In questo orizzonte si comprende l'importanza dell'abbraccio fra Giovanni Paolo II e il rabbino Elio Toaff nel 1986 presso la sinagoga di Roma, occasione nella quale il papa ha definito gli ebrei "fratelli maggiori" nella fede e ha affermato che la religione ebraica è "intrinseca" a quella cristiana.

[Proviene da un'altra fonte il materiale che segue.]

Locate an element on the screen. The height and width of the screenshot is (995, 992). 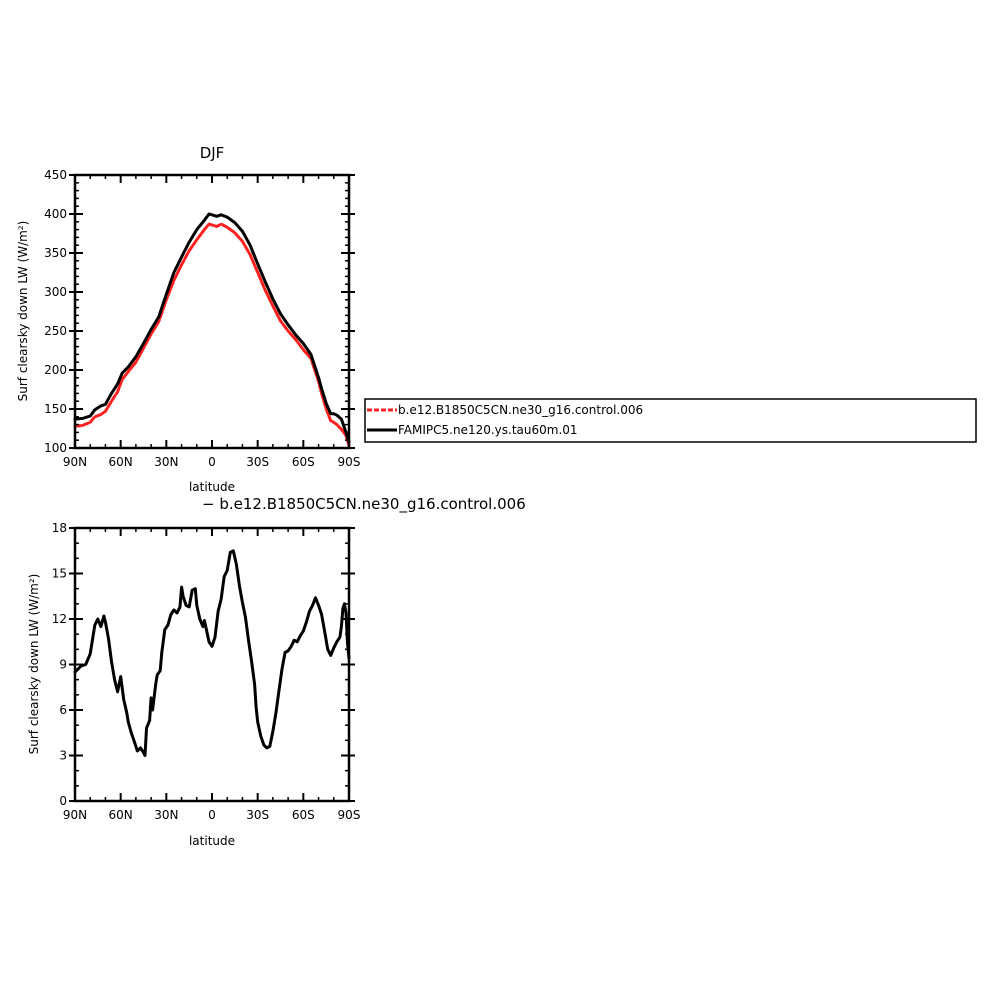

Nel momento in cui - nella seconda metà del XX sec. - "ebraismo e cristianesimo si incontrano, forse per la prima volta nella storia" ( Schalom Ben Chorin ), la figura di Gesù viene scoperta dai cristiani nella sua costitutiva ebraicità ( ormai l'esegesi biblica intende la ricerca del "Gesù storico" come riscoperta del "Gesù ebreo" ) e suscita il positivo, seppure molto differenziato, interesse di diversi ebrei che cercano di recuperare al giudaismo la figura di Gesù: è il cosiddetto fenomeno del "ritorno a casa" ( Heimholung ) di Gesù.

Tra questi ebrei, dopo le grandi figure di L. Baeck e J. Klausner che si collocano nella prima parte del secolo, sono ricordati S. Zeitlin, S. Sandmel, D. Daube, G. Vermes, D. Flusser, P. Lapide, Sch. Ben Chorin e, più recentemente, H.G. Perlmuter.

Certo, resta vero che se la fede di Gesù unisce ebrei e cristiani, la fede in Gesù li divide!

Nonostante le effettive differenze, il dialogo e l'incontro fra ebrei e cristiani, sostenuti e favoriti dai molti organismi venutisi a costituire negli ultimi decenni ( si pensi al Service international de documentation judéo-chrétienne [SIDIG], all'International Council of Christians and Jevvs [ICCJ], all'International Jewish Committee for Interreligious Gonsultations [IJC1C], ai gruppi di Amicizia ebraico-cristiana ormai variamente presenti in numerose nazioni ecc.), portando a una migliore conoscenza gli uni degli altri, aiutano il superamento delle diffidenze reciproche e instaurano un nuovo clima di collaborazione e rispetto.

Da parte cristiana poi, l'incontro con l'ebraismo è assolutamente vitale, concerne la propria stessa identità e definizione e ha ripercussioni su tutti gli aspetti della sua vita: la dottrina, la liturgia, la vita spirituale, la missione, la catechesi ecc.

Uno dei principali sforzi delle Chiese impegnate in tale dialogo è quello di mettersi in ascolto dell'ebraismo, così come esso stesso si definisce, eliminando tutti gli stereotipi negativi presenti fra i cristiani, come l'idea che il Nuovo Testamento si contrapponga all'Antico e che la Chiesa abbia sostituito il popolo di Israele, errori di prospettiva che vanno superati in una visione che recuperi l'unità della rivelazione biblica e la positività della testimonianza ebraica accanto e di fronte a quella cristiana.

È vero comunque che non si riescono a colmare facilmente distanze prodotte in secoli di intolleranza: per questo, dal 1990, la Conferenza Episcopale Italiana ha stabilito che il 17 gennaio di ogni anno i cattolici celebrino una giornata volta a riscoprire l'importanza degli ebrei e dell'ebraismo per la Chiesa e per l'ecumenismo.

Tra i problemi che necessitano ancora di grande sforzo di approfondimento e di comprensione da parte cristiana vi è certamente quello del significato della Terra d'Israele per gli ebrei.

Tuttavia va segnalato, per quanto concerne la Chiesa cattolica, un fatto di grande rilevanza quale la firma dell'Accordo Fondamentale tra Santa Sede e Stato d'Israele" avvenuta il 30.XII.1993.

Così è chiamata la religione degli Ebrei, vista nel suo aspetto storico, di popolo, cultura e religiosità.

Tipica dell'Ebraismo è l'unità strettissima tra fede e vita, sia personale che sociale: così che « essere ebreo » non è certamente prima di tutto fare determinate pratiche religiose, ma piuttosto vivere in un certo modo cogliendosi parte di un certo popolo, benché disperso.